● Exercise aim
Among the entries below, find the lines holding "result" and copy them.
··· Input material
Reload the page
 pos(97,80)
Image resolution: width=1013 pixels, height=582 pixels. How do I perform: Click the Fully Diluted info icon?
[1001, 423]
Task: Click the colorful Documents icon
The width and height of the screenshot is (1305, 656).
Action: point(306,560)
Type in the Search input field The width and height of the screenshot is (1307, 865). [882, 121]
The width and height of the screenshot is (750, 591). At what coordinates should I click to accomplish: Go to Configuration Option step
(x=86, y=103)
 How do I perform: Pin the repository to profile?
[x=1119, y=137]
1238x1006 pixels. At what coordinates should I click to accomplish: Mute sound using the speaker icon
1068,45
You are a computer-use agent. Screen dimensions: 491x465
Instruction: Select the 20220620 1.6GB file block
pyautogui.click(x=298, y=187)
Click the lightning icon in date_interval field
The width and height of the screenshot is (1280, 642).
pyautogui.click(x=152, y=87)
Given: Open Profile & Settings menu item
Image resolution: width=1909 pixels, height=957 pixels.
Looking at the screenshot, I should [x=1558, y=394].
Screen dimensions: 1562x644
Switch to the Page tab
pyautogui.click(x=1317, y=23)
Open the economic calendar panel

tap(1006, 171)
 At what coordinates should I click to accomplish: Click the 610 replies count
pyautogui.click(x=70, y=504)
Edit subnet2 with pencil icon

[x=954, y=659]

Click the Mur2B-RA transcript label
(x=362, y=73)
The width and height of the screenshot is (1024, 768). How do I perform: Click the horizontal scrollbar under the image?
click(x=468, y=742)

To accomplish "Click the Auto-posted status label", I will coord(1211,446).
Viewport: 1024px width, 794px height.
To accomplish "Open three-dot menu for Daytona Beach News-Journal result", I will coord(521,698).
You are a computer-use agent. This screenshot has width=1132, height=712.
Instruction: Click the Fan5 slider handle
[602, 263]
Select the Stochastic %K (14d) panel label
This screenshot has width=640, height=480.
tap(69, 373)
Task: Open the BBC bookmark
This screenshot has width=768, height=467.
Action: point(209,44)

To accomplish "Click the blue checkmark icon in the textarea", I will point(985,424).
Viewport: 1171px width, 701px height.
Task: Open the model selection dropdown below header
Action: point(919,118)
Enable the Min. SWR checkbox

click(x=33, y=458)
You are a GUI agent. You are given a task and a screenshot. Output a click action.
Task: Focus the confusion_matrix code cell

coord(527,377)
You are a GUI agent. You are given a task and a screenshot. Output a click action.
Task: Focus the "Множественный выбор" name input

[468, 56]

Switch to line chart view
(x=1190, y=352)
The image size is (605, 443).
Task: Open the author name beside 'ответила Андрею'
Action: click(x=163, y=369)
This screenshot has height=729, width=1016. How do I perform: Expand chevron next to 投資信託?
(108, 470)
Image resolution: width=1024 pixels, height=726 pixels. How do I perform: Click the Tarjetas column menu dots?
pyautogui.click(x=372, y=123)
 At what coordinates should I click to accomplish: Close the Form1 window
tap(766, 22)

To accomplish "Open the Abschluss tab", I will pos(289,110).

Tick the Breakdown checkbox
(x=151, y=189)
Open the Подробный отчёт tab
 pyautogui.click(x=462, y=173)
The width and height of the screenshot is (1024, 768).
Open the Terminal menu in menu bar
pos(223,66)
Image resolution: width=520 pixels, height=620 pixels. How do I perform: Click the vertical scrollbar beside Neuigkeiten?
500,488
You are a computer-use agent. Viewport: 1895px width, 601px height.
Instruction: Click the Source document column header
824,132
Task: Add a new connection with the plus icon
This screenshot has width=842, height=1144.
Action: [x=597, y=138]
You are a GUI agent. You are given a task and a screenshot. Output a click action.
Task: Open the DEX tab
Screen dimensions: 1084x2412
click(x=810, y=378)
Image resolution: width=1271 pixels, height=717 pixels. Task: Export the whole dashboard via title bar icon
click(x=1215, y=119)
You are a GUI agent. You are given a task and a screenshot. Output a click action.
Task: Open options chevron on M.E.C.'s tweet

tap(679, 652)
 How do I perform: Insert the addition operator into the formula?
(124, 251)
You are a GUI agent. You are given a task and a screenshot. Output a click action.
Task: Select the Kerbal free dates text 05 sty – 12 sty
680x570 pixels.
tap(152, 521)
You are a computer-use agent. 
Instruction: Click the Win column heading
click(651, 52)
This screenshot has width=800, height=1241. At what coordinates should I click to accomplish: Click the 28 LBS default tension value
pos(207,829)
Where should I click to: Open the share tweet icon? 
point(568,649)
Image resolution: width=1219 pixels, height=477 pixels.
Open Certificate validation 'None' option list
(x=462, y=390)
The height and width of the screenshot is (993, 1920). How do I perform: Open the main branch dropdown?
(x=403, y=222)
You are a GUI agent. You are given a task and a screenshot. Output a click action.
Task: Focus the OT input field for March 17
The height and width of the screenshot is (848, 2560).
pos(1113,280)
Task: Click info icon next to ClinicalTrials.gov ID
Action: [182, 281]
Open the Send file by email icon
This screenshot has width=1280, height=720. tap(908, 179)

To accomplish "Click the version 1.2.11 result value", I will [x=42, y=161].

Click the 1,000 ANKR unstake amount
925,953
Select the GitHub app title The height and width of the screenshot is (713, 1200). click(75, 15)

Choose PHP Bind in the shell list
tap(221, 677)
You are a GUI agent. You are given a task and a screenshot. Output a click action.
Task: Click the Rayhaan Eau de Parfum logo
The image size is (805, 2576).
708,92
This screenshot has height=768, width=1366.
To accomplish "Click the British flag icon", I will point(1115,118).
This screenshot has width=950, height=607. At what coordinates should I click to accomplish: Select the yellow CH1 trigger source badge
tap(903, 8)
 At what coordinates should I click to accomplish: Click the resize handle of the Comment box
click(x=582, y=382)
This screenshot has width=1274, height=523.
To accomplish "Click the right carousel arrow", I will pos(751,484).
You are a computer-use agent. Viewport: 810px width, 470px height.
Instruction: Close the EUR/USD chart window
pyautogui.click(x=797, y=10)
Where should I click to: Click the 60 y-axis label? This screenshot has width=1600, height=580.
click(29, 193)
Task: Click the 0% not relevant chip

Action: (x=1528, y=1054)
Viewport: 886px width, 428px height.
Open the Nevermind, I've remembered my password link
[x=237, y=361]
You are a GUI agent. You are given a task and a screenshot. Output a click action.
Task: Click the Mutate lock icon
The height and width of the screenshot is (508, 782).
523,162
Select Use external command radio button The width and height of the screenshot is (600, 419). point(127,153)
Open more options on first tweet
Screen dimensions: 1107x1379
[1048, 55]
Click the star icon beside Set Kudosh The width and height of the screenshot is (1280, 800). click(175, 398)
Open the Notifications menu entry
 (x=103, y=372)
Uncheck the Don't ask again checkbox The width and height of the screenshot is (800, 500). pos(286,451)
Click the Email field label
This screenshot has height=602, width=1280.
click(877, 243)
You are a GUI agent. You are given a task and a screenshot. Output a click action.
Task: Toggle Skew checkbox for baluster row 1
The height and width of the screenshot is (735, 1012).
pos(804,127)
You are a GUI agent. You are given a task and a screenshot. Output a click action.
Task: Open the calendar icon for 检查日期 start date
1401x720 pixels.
······
● Task response
To accomplish "Open three-dot menu for Daytona Beach News-Journal result", I will coord(521,698).
To accomplish "Click the version 1.2.11 result value", I will [x=42, y=161].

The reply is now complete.